_Fragmento del documento:_

La Invasión Uruguaya


En 1964 la beatle manía llegó a su tope, todo el mundo se rendía a los pies de los cuatro de Liverpool. La estética y la música beatlera se apoderaban del mundo entero, llegando a causar un revuelo sin precedentes entre los jóvenes, y los no tan jóvenes, de todas partes del mundo

Uno de los lugares donde también llegó esta manía fue Montevideo, la capital uruguaya. En el verano del 64, cuando las primeras canciones de los Beatles comenzaban a sonar en los boliches de Punta Del Este; con canciones que instantáneamente se convirtieron en la nueva sensación de aquel verano. La gente que iba a las fiestas en los boliches de la costa pedía escuchar los discos de esta nueva banda inglesa, para amenizar sus fiestas; lamentablemente esto perjudicó a los músicos que tocaban en vivo otras canciones en aquellos bares, con la esperanza de que algún ejecutivo de una disquera los escuchara y les ofreciera un contrato; un sueño que se estaba desvaneciendo debido a que la nueva moda musical los había dejado atrás, con sus covers de Little Richard y Chuck Berry, que ya no eran requeridos para entretener los encuentros de la alta sociedad de ambos lados del Río de la Plata.

Viendo que ya nadie los contrataba y que para seguir en el negocio tendrían que obligatoriamente afinar los instrumentos de otra manera, cambiar el corte de pelo a la melena moptop y abandonar la chamarra de cuero estilo grease por un traje de tela de dos piezas. De esta manera la naciente movida rockera uruguaya, que también había quedado pasmada con los nuevos sonidos provenientes del viejo continente, decidió cambiar y comenzar desde cero su nueva carrera musical.

Las nuevas bandas que se “re-formaron” se reunían en el Hot Club, un bar donde los músicos tocaban cada noche jams informales de jazz, algo de bossa nova, covers de los Beatles y de otra banda inglesa que también empezaba a causar furor: los Rolling Stones. Estas interminables sesiones, que cada vez convocaba más gente y que duraban hasta las primeras horas de la mañana, presenciarían el nacimiento y fortalecimiento de las dos bandas más importantes de toda la historia del rock uruguayo: Los Shakers y Los Mockers.

Rompan Todo

Formados en 1963 por un grupo de amigos y dos hermanos, empezaron a tocar en el Hot Bar mucho antes de que la fiebre Beatle, que llegaría recién el próximo año, lograse cambiar a la mayor parte de las bandas uruguayas, incluyéndolos a ellos también

Los Shakers fue la primera banda de toda esta creciente movida en componer sus propias canciones (en español e inglés) y tocarlas de una única y excelente manera, que dejaría claramente marcado un sonido antes y después de la aparición de esta banda en la historia del rock uruguayo.

_Registros de texto y de señalización de elementos:_
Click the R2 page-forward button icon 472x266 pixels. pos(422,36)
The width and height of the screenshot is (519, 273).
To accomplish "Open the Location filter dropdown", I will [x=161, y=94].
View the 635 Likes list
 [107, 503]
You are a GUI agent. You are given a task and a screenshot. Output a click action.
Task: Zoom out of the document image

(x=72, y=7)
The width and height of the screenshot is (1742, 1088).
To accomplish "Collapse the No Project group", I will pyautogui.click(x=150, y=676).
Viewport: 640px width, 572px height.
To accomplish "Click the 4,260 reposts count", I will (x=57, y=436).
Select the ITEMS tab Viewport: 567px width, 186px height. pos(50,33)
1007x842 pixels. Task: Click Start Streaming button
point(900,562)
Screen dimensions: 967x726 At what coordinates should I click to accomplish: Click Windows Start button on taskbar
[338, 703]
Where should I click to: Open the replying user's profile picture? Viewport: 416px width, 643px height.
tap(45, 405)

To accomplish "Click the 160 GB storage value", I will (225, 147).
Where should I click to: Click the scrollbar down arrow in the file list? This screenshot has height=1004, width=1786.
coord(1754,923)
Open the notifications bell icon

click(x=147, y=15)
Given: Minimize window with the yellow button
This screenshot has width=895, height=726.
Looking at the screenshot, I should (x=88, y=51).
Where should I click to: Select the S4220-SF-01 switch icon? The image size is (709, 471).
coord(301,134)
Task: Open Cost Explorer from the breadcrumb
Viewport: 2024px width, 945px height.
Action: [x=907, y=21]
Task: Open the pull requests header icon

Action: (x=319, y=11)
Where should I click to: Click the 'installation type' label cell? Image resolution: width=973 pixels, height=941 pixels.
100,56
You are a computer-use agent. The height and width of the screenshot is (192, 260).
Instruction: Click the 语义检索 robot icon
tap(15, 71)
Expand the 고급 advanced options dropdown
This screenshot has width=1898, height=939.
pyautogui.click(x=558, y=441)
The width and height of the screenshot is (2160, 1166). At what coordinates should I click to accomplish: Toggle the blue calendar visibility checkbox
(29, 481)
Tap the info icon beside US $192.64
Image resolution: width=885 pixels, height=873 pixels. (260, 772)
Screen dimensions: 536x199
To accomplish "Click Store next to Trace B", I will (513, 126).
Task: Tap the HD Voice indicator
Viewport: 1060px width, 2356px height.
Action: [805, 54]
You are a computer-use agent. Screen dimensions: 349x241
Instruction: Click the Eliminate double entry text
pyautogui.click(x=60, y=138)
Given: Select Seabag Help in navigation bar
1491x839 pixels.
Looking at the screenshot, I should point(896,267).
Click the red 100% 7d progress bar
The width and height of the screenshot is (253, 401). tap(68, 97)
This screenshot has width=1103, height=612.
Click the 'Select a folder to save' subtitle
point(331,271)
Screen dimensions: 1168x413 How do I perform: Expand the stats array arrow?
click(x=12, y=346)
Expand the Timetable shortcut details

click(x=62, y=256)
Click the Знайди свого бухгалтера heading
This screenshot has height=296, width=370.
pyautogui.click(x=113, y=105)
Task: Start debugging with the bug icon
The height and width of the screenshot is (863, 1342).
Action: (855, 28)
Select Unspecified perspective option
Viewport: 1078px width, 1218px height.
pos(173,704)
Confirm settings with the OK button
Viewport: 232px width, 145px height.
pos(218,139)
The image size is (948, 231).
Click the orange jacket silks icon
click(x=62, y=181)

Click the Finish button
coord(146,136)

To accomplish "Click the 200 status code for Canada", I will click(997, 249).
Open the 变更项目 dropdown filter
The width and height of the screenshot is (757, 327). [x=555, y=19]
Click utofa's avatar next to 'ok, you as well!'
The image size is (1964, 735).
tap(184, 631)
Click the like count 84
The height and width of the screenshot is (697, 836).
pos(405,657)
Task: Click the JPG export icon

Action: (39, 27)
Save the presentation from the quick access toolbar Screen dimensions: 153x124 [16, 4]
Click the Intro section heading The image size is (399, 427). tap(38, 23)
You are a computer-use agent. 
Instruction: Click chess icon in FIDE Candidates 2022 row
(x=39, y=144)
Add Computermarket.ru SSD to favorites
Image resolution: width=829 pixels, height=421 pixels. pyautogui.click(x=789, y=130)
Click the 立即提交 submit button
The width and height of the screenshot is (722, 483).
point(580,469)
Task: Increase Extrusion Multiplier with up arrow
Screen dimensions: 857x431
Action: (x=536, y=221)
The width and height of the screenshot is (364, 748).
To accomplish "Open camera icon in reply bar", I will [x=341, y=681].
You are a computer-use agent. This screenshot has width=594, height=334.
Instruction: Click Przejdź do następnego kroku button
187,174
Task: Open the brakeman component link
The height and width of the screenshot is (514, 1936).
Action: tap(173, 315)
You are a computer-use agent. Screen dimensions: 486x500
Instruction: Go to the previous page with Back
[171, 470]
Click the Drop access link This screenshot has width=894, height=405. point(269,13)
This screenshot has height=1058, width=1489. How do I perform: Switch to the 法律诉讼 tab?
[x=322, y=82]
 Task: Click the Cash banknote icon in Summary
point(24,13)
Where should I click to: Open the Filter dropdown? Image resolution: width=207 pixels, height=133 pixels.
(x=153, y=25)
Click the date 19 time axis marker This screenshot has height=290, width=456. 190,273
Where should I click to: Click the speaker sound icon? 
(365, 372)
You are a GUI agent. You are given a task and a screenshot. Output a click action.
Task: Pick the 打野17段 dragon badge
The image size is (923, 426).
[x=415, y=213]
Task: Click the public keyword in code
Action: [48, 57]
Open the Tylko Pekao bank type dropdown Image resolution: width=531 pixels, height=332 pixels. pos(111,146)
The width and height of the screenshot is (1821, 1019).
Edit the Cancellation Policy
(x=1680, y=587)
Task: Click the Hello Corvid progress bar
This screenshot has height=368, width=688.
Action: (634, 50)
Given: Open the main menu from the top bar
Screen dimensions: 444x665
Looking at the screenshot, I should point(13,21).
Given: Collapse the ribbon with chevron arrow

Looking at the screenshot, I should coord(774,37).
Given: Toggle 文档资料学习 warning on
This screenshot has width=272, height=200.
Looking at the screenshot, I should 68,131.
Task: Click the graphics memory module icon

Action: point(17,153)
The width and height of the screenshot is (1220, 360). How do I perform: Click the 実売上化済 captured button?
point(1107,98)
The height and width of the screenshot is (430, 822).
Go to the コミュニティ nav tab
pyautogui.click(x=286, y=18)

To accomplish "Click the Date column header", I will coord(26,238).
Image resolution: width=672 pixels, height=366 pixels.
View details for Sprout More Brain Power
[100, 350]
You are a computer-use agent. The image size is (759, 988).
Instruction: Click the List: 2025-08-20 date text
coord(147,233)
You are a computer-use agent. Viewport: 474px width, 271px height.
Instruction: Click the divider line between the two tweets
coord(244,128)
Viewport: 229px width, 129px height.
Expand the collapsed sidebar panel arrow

_Consignas de trabajo:_
• a. Indique si cada afirmación concuerda con el fragmento del documento. Responda sí o no y cite textualmente las palabras decisivas: (i) Los Shakers se formaron en 1964; (ii) en el Hot Club se tocaban covers de los Rolling Stones; (iii) Los Shakers compusieron canciones únicamente en inglés.
• b. De acuerdo con el fragmento del documento, ¿por qué se estaba desvaneciendo el sueño de los músicos que tocaban en vivo en los bares de la costa? Conteste en una a tres oraciones.
Para resolver lo que se pide, consulte solo el fragmento del documento.

_Soluciones de ejercicios:_
• a.
(i) No: «Formados en 1963 por un grupo de amigos y dos hermanos».
(ii) Sí: «covers de los Beatles y de otra banda inglesa que también empezaba a causar furor: los Rolling Stones».
(iii) No: «componer sus propias canciones (en español e inglés)».

• b. La nueva moda musical los había dejado atrás, y sus covers de Little Richard y Chuck Berry ya no eran requeridos para entretener los encuentros de la alta sociedad de ambos lados del Río de la Plata. En cambio, la gente que iba a las fiestas en los boliches pedía escuchar los discos de los Beatles.